--- Entries for locating words and elements ---
================

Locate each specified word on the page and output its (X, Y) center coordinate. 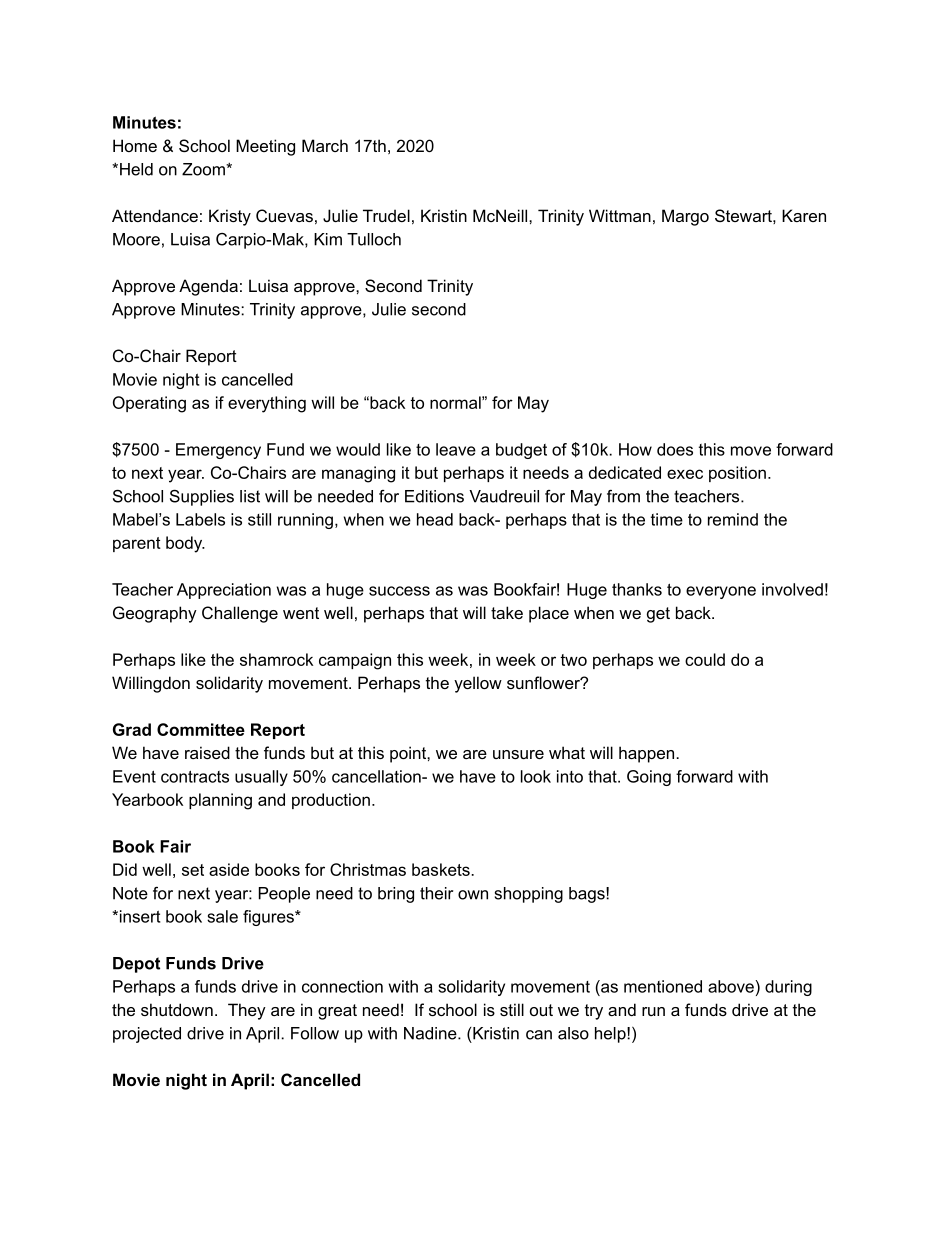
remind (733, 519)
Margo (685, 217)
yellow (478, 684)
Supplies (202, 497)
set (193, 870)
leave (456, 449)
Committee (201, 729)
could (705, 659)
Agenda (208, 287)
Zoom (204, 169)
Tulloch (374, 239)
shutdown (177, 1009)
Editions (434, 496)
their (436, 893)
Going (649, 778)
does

================

--- Problem to solve ---
Quote the listing word for word, starting at the line containing "Committee (201, 729)" and continuing through the last line of the listing, with both of those lines included.

--- The response ---
Committee (201, 729)
could (705, 659)
Agenda (208, 287)
Zoom (204, 169)
Tulloch (374, 239)
shutdown (177, 1009)
Editions (434, 496)
their (436, 893)
Going (649, 778)
does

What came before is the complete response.